[[ Text segment, beginning ]]

Executive Summary / Introduction
The voices of 24,457 individuals cannot be ignored.
This Race at Work report provides us with greater understanding of the issues around this under-representation of ethnic minorities in the workplace and at senior levels. In this report we share the experiences of 24,457 ethnic minority and white employees aged 16 and over and currently in employment in the UK (England, Wales, Scotland and Northern Ireland). The participants took the race at work survey via a YouGov panel survey (6,076 respondents) and a public open survey (18,381 respondents).
In the UK today, Black, Asian and Minority Ethnic (BAME) people are under-represented at every management level in the workplace. One in eight of the working age population is from a BAME background, yet only one in ten are in the workplace and only one in 16 top management positions are held by an ethnic minority person1. British people with a BAME background are more likely to enjoy their work but are less likely to be rated as top performers compared to their white counterparts.2
BAME people are more likely to enjoy their work and have far greater ambition than their white colleagues. 64% of BAME and 41% of white employees in the panel survey said it is important that they progress. This is amplified in the open survey with 84% of BAME employees and 63% of white employees saying it is important to progress.

[[ Text segment, end ]]
[[ Material provided, beginning ]]

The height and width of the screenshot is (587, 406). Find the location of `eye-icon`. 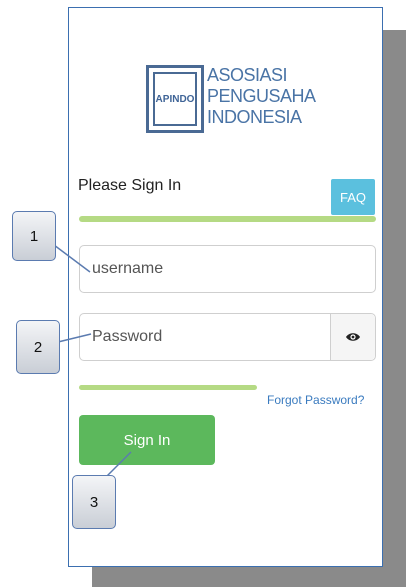

eye-icon is located at coordinates (353, 337).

[[ Material provided, end ]]

What this task involves.
Summarize the Race at Work report introduction in two sentences.

Task answer.
The report draws on the experiences of 24,457 ethnic minority and white employees aged 16 and over in the UK, gathered through a YouGov panel survey and a public open survey, to examine the under-representation of ethnic minorities in the workplace and at senior levels. It states that BAME people are under-represented at every management level, yet they are more likely than white colleagues to enjoy their work and to say it is important to progress (64% versus 41% in the panel survey and 84% versus 63% in the open survey).